■ **Set task**:
Rewrite the rows below, replacing "GUI agent" with "GUI assistant" everywhere and leaving all other text unchanged.

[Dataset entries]
_____
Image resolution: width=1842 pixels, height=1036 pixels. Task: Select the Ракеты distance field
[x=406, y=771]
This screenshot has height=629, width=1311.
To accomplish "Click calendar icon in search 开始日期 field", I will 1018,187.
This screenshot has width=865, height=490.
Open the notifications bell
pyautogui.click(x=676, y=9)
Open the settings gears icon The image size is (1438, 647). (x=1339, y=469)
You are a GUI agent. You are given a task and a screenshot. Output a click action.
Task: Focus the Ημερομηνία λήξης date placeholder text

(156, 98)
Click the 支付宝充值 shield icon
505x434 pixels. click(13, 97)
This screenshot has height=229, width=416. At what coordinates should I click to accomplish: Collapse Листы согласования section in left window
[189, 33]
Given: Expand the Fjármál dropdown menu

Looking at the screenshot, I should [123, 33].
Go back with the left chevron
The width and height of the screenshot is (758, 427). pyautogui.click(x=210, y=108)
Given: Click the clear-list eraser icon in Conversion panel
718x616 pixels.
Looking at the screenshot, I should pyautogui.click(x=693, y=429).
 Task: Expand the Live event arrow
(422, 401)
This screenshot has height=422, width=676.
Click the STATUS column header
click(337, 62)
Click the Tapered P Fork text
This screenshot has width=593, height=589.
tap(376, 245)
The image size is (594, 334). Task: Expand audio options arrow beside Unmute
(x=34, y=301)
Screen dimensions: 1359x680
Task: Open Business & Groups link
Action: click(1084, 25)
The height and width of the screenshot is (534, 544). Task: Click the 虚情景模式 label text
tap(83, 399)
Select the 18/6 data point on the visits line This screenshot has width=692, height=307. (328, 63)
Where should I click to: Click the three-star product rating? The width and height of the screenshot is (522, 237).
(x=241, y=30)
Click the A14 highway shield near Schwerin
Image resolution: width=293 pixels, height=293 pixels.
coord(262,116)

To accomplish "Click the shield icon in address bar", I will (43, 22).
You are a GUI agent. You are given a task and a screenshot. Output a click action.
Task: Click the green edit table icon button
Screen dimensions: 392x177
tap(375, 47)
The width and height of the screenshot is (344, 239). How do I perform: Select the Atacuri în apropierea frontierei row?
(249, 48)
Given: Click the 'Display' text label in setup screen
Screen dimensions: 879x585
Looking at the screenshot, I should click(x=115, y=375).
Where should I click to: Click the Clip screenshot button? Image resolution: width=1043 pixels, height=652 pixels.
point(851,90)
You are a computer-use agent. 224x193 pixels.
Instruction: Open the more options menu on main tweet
_____
■ **Problem solution**:
Image resolution: width=1842 pixels, height=1036 pixels. Task: Select the Ракеты distance field
[x=406, y=771]
This screenshot has height=629, width=1311.
To accomplish "Click calendar icon in search 开始日期 field", I will 1018,187.
This screenshot has width=865, height=490.
Open the notifications bell
pyautogui.click(x=676, y=9)
Open the settings gears icon The image size is (1438, 647). (x=1339, y=469)
You are a GUI assistant. You are given a task and a screenshot. Output a click action.
Task: Focus the Ημερομηνία λήξης date placeholder text

(156, 98)
Click the 支付宝充值 shield icon
505x434 pixels. click(13, 97)
This screenshot has height=229, width=416. At what coordinates should I click to accomplish: Collapse Листы согласования section in left window
[189, 33]
Given: Expand the Fjármál dropdown menu

Looking at the screenshot, I should [123, 33].
Go back with the left chevron
The width and height of the screenshot is (758, 427). pyautogui.click(x=210, y=108)
Given: Click the clear-list eraser icon in Conversion panel
718x616 pixels.
Looking at the screenshot, I should pyautogui.click(x=693, y=429).
 Task: Expand the Live event arrow
(422, 401)
This screenshot has height=422, width=676.
Click the STATUS column header
click(337, 62)
Click the Tapered P Fork text
This screenshot has width=593, height=589.
tap(376, 245)
The image size is (594, 334). Task: Expand audio options arrow beside Unmute
(x=34, y=301)
Screen dimensions: 1359x680
Task: Open Business & Groups link
Action: click(1084, 25)
The height and width of the screenshot is (534, 544). Task: Click the 虚情景模式 label text
tap(83, 399)
Select the 18/6 data point on the visits line This screenshot has width=692, height=307. (328, 63)
Where should I click to: Click the three-star product rating? The width and height of the screenshot is (522, 237).
(x=241, y=30)
Click the A14 highway shield near Schwerin
Image resolution: width=293 pixels, height=293 pixels.
coord(262,116)

To accomplish "Click the shield icon in address bar", I will (43, 22).
You are a GUI assistant. You are given a task and a screenshot. Output a click action.
Task: Click the green edit table icon button
Screen dimensions: 392x177
tap(375, 47)
The width and height of the screenshot is (344, 239). How do I perform: Select the Atacuri în apropierea frontierei row?
(249, 48)
Given: Click the 'Display' text label in setup screen
Screen dimensions: 879x585
Looking at the screenshot, I should click(x=115, y=375).
Where should I click to: Click the Clip screenshot button? Image resolution: width=1043 pixels, height=652 pixels.
point(851,90)
You are a computer-use agent. 224x193 pixels.
Instruction: Open the more options menu on main tweet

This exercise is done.